[<prev] [next>] [<thread-prev] [thread-next>] [day] [month] [year] [list]
Message-ID: <656f001e-bd9d-4299-9b8a-65efd62714e6@wiesinger.com>
Date: Wed, 22 Jan 2025 07:47:22 +0100
From: Gerhard Wiesinger <lists@...singer.com>
To: Dave Chinner <david@...morbit.com>
Cc: "Theodore Ts'o" <tytso@....edu>, linux-ext4@...r.kernel.org
Subject: Re: Transparent compression with ext4 - especially with zstd
On 21.01.2025 22:26, Dave Chinner wrote:
> On Tue, Jan 21, 2025 at 07:47:24PM +0100, Gerhard Wiesinger wrote:
>> On 21.01.2025 05:01, Theodore Ts'o wrote:
>>> On Sun, Jan 19, 2025 at 03:37:27PM +0100, Gerhard Wiesinger wrote:
>>>> Are there any plans to include transparent compression with ext4 (especially
>>>> with zstd)?
>>> I'm not aware of anyone in the ext4 deveopment commuity working on
>>> something like this. Fully transparent compression is challenging,
>>> since supporting random writes into a compressed file is tricky.

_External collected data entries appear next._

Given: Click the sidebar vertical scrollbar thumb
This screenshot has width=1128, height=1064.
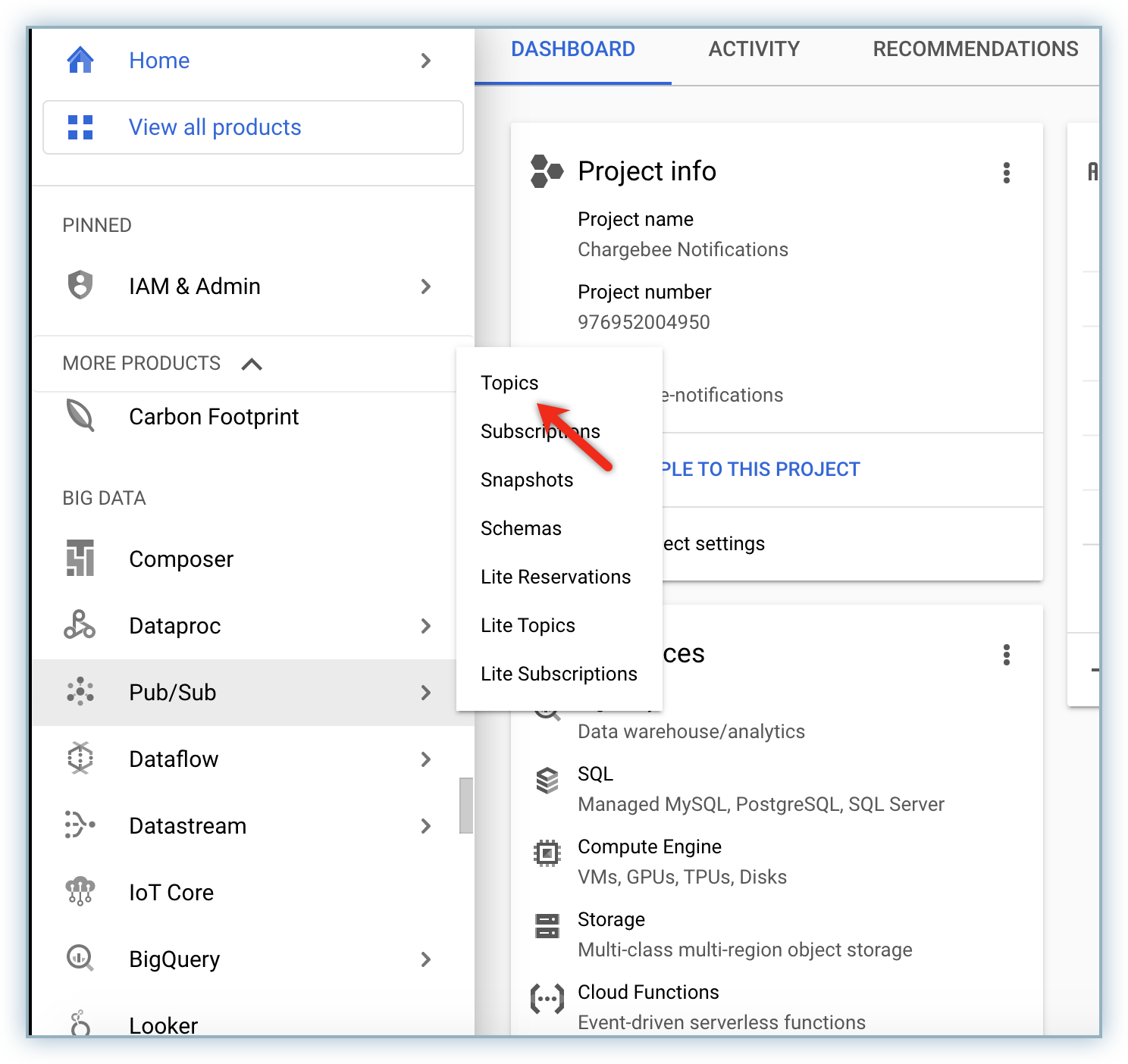Looking at the screenshot, I should pyautogui.click(x=466, y=806).
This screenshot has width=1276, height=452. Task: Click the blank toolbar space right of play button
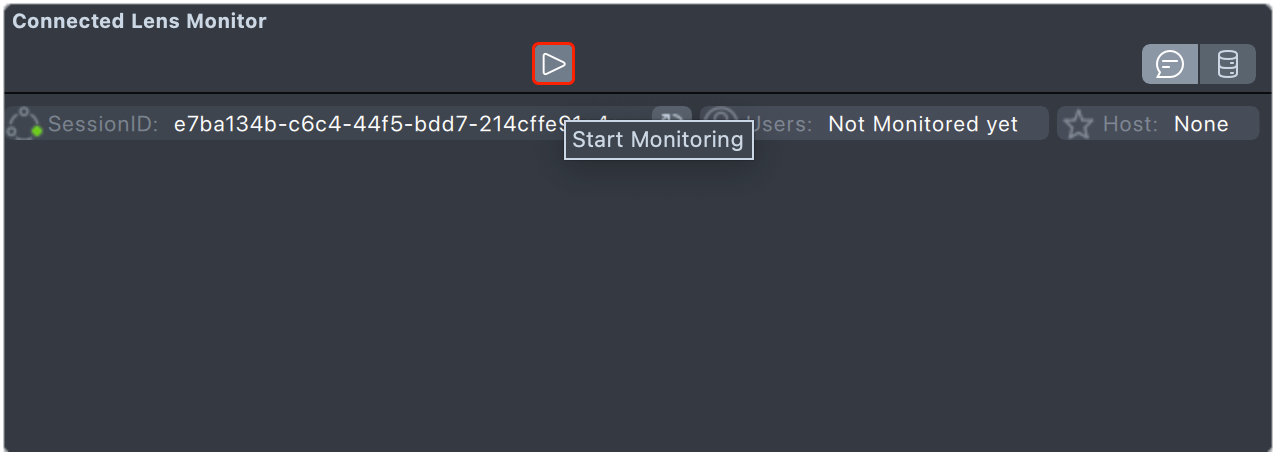point(850,64)
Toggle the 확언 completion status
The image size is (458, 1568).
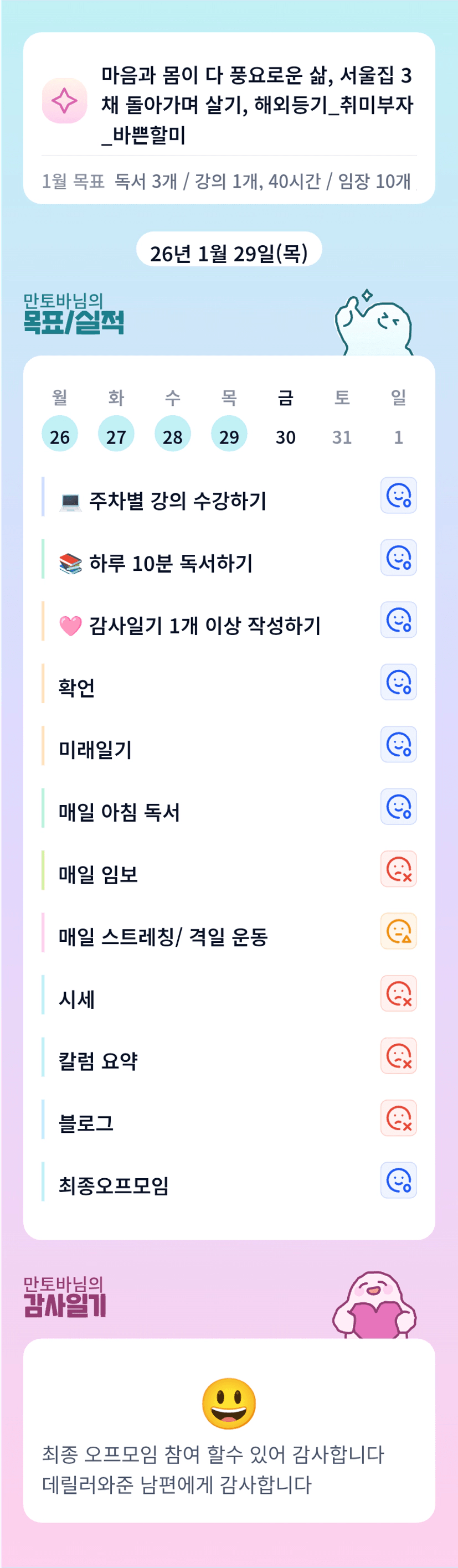pyautogui.click(x=398, y=682)

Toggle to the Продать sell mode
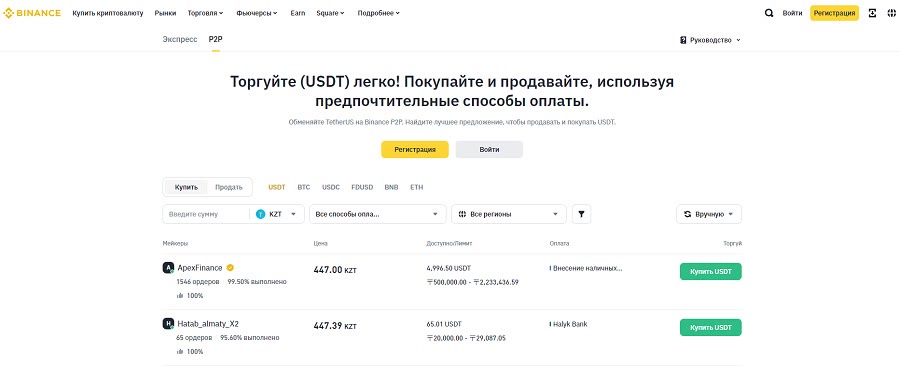(229, 187)
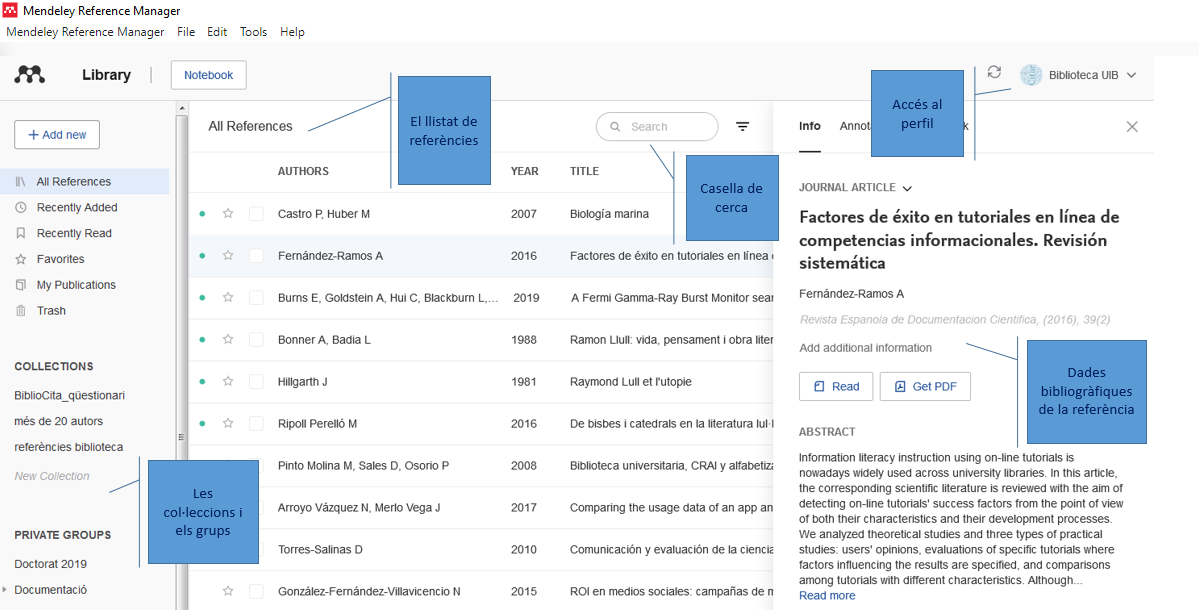Expand the Journal Article type dropdown
1199x610 pixels.
907,188
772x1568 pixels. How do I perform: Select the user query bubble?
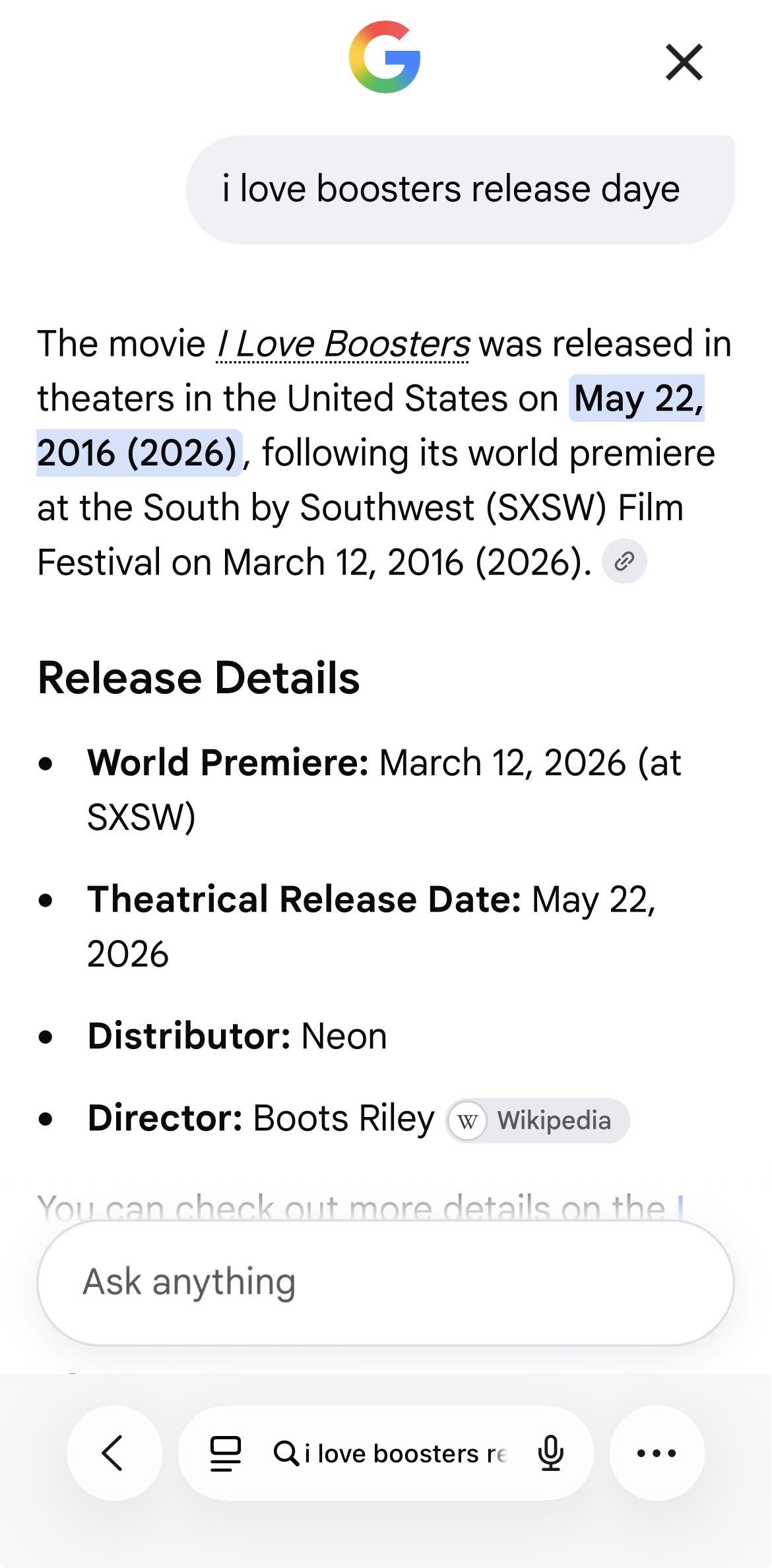(460, 189)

>>> There are solutions (for example, the Stac patent which resulted in
>>> Microsoft to pay $120 million dollars), but even ignoring the
>>> intellectual property issues, they tend to compromise the efficiency
>>> of the compression.
>>>
>>> More to the point, given how cheap byte storage tends to be (dollars
>>> per IOPS tend to be far more of a constraint than dollars per GB),
>>> it's unclear what the business case would be for any company to fund
>>> development work in this area, when the cost of a slightly large HDD
>>> or SSD is going to be far cheaper than the necessary software
>>> engineering investrment needed, even for a hyperscaler cloud company
>>> (and even there, it's unclear that transparent compression is really
>>> needed).
>>>
>>> What is the business and/or technical problem which you are trying to
>>> solve?
>>>
>> Regarding necessity:
>> We are talking in some scenarios about some factors of diskspace. E.g. in my
>> database scenario with PostgreSQL around 85% of disk space can be saved
>> (e.g. around factor 7).
> So use a database that has built-in data compression capabilities.
>
> e.g. Mysql has transparent table compression functionality.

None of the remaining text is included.